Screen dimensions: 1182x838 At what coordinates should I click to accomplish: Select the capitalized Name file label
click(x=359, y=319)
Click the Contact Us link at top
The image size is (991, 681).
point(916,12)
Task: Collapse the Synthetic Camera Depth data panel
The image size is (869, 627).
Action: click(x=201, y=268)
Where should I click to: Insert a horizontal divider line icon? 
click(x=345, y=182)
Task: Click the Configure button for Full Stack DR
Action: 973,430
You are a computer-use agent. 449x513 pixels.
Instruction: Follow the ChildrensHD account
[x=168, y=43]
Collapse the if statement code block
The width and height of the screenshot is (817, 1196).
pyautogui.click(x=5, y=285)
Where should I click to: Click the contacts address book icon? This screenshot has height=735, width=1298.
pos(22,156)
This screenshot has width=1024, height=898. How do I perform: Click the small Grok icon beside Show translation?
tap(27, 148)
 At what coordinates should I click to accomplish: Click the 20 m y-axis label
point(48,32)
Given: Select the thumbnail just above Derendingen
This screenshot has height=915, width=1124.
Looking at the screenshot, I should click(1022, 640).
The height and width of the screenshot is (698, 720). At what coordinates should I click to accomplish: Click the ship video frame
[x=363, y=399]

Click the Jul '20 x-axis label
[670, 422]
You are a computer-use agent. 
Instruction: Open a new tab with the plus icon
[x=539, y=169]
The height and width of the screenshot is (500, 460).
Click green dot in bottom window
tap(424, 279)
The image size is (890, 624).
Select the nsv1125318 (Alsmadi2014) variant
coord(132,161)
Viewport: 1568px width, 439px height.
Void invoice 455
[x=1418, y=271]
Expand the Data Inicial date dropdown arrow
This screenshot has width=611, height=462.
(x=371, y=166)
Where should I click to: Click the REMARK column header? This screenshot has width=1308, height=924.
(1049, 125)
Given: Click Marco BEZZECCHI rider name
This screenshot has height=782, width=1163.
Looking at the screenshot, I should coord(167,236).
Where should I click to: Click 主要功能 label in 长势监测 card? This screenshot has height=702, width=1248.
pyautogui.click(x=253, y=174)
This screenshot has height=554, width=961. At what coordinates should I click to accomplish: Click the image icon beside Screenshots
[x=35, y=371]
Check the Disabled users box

----------------

## Aim of the task
In full and without edits, repeat the listing above.

## Task solution
Screen dimensions: 1182x838 At what coordinates should I click to accomplish: Select the capitalized Name file label
click(x=359, y=319)
Click the Contact Us link at top
The image size is (991, 681).
point(916,12)
Task: Collapse the Synthetic Camera Depth data panel
The image size is (869, 627).
Action: click(x=201, y=268)
Where should I click to: Insert a horizontal divider line icon? 
click(x=345, y=182)
Task: Click the Configure button for Full Stack DR
Action: 973,430
You are a computer-use agent. 449x513 pixels.
Instruction: Follow the ChildrensHD account
[x=168, y=43]
Collapse the if statement code block
The width and height of the screenshot is (817, 1196).
pyautogui.click(x=5, y=285)
Where should I click to: Click the contacts address book icon? This screenshot has height=735, width=1298.
pos(22,156)
This screenshot has width=1024, height=898. How do I perform: Click the small Grok icon beside Show translation?
tap(27, 148)
 At what coordinates should I click to accomplish: Click the 20 m y-axis label
point(48,32)
Given: Select the thumbnail just above Derendingen
This screenshot has height=915, width=1124.
Looking at the screenshot, I should click(1022, 640).
The height and width of the screenshot is (698, 720). At what coordinates should I click to accomplish: Click the ship video frame
[x=363, y=399]

Click the Jul '20 x-axis label
[670, 422]
You are a computer-use agent. 
Instruction: Open a new tab with the plus icon
[x=539, y=169]
The height and width of the screenshot is (500, 460).
Click green dot in bottom window
tap(424, 279)
The image size is (890, 624).
Select the nsv1125318 (Alsmadi2014) variant
coord(132,161)
Viewport: 1568px width, 439px height.
Void invoice 455
[x=1418, y=271]
Expand the Data Inicial date dropdown arrow
This screenshot has width=611, height=462.
(x=371, y=166)
Where should I click to: Click the REMARK column header? This screenshot has width=1308, height=924.
(1049, 125)
Given: Click Marco BEZZECCHI rider name
This screenshot has height=782, width=1163.
Looking at the screenshot, I should coord(167,236).
Where should I click to: Click 主要功能 label in 长势监测 card? This screenshot has height=702, width=1248.
pyautogui.click(x=253, y=174)
This screenshot has height=554, width=961. At what coordinates should I click to accomplish: Click the image icon beside Screenshots
[x=35, y=371]
Check the Disabled users box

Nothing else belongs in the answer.